On the heels of completing its $2.3 billion deal to buy Glu Mobile, EA just recently announced a new deal to pay $1.4 billion for mobile studio Playdemic, the maker of Golf Clash, from AT&T's Warner Bros. game unit. That's a lot of dough to throw at acquisitions in a short period of time, but there is a method to the madness.
Last year, EA made changes to its mobile leadership team, hiring a skilled mobile strategist to create a mobile game business that is second to none.
EA's mobile transformation
Years ago, EA made a series of small acquisitions that built a high-growth, diversified mobile game business, including hits like Plants vs. Zombies to go alongside EA's own mobile titles. But in recent years, EA's mobile bookings haven't grown much at all. In the most recent quarter, mobile bookings grew just 2% year over year, while EA's console and PC titles posted growth of 19% and 23%, respectively.
EA has attributed the sluggish growth to aging titles in its mobile lineup. It seems more effort has gone into investing in live services for console titles, such as Madden and FIFA Ultimate Team, and growing the EA Play subscription service, while the company has neglected the fastest-growing market in the gaming industry. Meanwhile, Activision Blizzard has moved ahead of EA in mobile with the $5.9 billion acquisition of King in 2016.
Last year, EA shook up its mobile leadership team by hiring Jeff Karp, who currently serves as senior vice president of mobile games. Karp is an EA veteran who served as the company's senior vice president and general manager of the Americas region from 2007 to 2008.
Karp has spent the last 10 years gaining valuable experience in the mobile game industry, including a stint as the chief marketing officer at Zynga and managing director and president at Big Fish Games, among other jobs. His expertise is helping businesses grow and transform during industry transitions, which is what EA's mobile unit needs.
Since hiring Karp, EA has made three acquisitions -- Glu Mobile, Playdemic, and MetalHead Software -- that will define the future of EA's mobile business. EA expects these acquisitions to more than double mobile bookings to $2 billion, or roughly a quarter of the business, within the next three years.
But make no mistake, EA's strategy is more refined than throwing money at acquisitions. The acquisitions are as much about expanding the talent pool for game development as anything else.
During the fiscal second-quarter earnings call back in November, CEO Andrew Wilson outlined a few things Karp was doing to improve the existing mobile titles at EA. Wilson said the mobile leadership team was "going through each one of our franchises and looking for opportunities to deliver new content, new experiences, and new services to players" that will grow engagement and bookings.

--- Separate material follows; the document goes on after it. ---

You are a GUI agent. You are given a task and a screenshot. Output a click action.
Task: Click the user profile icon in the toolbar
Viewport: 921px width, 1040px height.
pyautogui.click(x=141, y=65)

Wilson also said that Karp sees potential with EA's biggest franchises on mobile, such as FIFA. Brands matter in gaming like in any other industry, and FIFA is one of the biggest brands in sports video games, with more than 100 million players engaging with FIFA experiences worldwide.

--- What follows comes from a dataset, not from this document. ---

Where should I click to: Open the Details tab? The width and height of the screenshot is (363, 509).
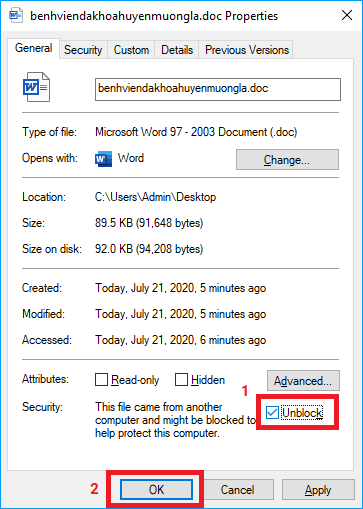(177, 50)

Plenty of catalysts for this top gaming stock
It may not be a smooth ride for EA's mobile business. Competition is getting more intense from top video game companies, in addition to big tech giants with deep pockets like Amazon and Microsoft that are investing in their own game studios to capitalize on a growing interactive entertainment industry.
Mobile gaming is particularly competitive, because of the free-to-play nature of many apps that are released. But again, EA believes that when you build a quality gaming experience around trusted gaming brands, like EA Sports or Respawn Entertainment (Apex Legends), the monetization opportunities are very strong.
With mobile versions of EA's top shooters, Battlefield and Apex Legends, set to launch later this fiscal year, investors should expect to see accelerated growth, excluding the impact of acquisitions, from EA's mobile unit. Given EA's relatively low forward price-to-earnings ratio of 23 compared to Activision Blizzard's P/E of 37 and Take-Two Interactive's P/E of 25, EA shares look like a compelling buy right now.